[Stored records]
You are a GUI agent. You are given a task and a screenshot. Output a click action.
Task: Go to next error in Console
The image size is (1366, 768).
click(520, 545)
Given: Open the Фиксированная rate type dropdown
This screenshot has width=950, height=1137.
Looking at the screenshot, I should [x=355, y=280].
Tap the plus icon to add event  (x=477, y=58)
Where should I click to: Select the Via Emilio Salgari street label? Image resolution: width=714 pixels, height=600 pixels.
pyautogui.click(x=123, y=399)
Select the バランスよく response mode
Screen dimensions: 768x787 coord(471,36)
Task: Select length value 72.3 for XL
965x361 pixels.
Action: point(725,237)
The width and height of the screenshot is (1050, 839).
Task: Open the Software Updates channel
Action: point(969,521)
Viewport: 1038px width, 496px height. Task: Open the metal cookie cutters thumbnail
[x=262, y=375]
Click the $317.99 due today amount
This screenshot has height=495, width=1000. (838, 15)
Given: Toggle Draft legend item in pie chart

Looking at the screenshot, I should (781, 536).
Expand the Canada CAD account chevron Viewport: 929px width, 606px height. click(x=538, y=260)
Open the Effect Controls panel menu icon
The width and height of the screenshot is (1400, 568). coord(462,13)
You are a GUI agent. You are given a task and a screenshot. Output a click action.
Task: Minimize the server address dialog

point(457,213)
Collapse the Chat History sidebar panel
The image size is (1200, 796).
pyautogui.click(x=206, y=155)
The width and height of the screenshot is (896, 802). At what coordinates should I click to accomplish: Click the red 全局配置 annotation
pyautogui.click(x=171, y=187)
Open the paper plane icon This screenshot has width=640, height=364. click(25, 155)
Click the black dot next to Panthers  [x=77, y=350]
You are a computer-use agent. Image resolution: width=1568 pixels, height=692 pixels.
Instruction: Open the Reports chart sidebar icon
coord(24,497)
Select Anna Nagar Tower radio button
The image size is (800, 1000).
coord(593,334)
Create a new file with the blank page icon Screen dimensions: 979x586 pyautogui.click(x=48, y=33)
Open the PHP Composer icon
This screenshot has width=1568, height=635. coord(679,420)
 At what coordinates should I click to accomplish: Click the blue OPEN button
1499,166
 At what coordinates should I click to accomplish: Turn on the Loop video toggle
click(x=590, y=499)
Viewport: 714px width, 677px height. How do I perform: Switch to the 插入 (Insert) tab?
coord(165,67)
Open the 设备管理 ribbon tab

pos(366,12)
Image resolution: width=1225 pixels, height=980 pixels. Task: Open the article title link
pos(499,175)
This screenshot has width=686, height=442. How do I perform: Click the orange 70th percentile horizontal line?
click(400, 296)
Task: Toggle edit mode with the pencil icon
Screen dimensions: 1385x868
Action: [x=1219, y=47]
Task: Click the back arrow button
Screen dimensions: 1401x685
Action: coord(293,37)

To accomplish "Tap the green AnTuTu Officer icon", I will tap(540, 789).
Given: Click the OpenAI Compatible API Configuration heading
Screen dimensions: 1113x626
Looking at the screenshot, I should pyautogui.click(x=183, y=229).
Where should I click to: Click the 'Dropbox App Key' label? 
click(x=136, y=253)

▶ _EXERCISE GOAL_
Above are the records; copy all of them exactly.

▶ _ANSWER TO THIS TASK_
You are a GUI agent. You are given a task and a screenshot. Output a click action.
Task: Go to next error in Console
The image size is (1366, 768).
click(520, 545)
Given: Open the Фиксированная rate type dropdown
This screenshot has width=950, height=1137.
Looking at the screenshot, I should [x=355, y=280].
Tap the plus icon to add event  (x=477, y=58)
Where should I click to: Select the Via Emilio Salgari street label? Image resolution: width=714 pixels, height=600 pixels.
pyautogui.click(x=123, y=399)
Select the バランスよく response mode
Screen dimensions: 768x787 coord(471,36)
Task: Select length value 72.3 for XL
965x361 pixels.
Action: point(725,237)
The width and height of the screenshot is (1050, 839).
Task: Open the Software Updates channel
Action: point(969,521)
Viewport: 1038px width, 496px height. Task: Open the metal cookie cutters thumbnail
[x=262, y=375]
Click the $317.99 due today amount
This screenshot has height=495, width=1000. (838, 15)
Given: Toggle Draft legend item in pie chart

Looking at the screenshot, I should (781, 536).
Expand the Canada CAD account chevron Viewport: 929px width, 606px height. click(x=538, y=260)
Open the Effect Controls panel menu icon
The width and height of the screenshot is (1400, 568). coord(462,13)
You are a GUI agent. You are given a task and a screenshot. Output a click action.
Task: Minimize the server address dialog

point(457,213)
Collapse the Chat History sidebar panel
The image size is (1200, 796).
pyautogui.click(x=206, y=155)
The width and height of the screenshot is (896, 802). At what coordinates should I click to accomplish: Click the red 全局配置 annotation
pyautogui.click(x=171, y=187)
Open the paper plane icon This screenshot has width=640, height=364. click(25, 155)
Click the black dot next to Panthers  [x=77, y=350]
You are a computer-use agent. Image resolution: width=1568 pixels, height=692 pixels.
Instruction: Open the Reports chart sidebar icon
coord(24,497)
Select Anna Nagar Tower radio button
The image size is (800, 1000).
coord(593,334)
Create a new file with the blank page icon Screen dimensions: 979x586 pyautogui.click(x=48, y=33)
Open the PHP Composer icon
This screenshot has width=1568, height=635. coord(679,420)
 At what coordinates should I click to accomplish: Click the blue OPEN button
1499,166
 At what coordinates should I click to accomplish: Turn on the Loop video toggle
click(x=590, y=499)
Viewport: 714px width, 677px height. How do I perform: Switch to the 插入 (Insert) tab?
coord(165,67)
Open the 设备管理 ribbon tab

pos(366,12)
Image resolution: width=1225 pixels, height=980 pixels. Task: Open the article title link
pos(499,175)
This screenshot has width=686, height=442. How do I perform: Click the orange 70th percentile horizontal line?
click(400, 296)
Task: Toggle edit mode with the pencil icon
Screen dimensions: 1385x868
Action: [x=1219, y=47]
Task: Click the back arrow button
Screen dimensions: 1401x685
Action: coord(293,37)

To accomplish "Tap the green AnTuTu Officer icon", I will tap(540, 789).
Given: Click the OpenAI Compatible API Configuration heading
Screen dimensions: 1113x626
Looking at the screenshot, I should pyautogui.click(x=183, y=229).
Where should I click to: Click the 'Dropbox App Key' label? 
click(x=136, y=253)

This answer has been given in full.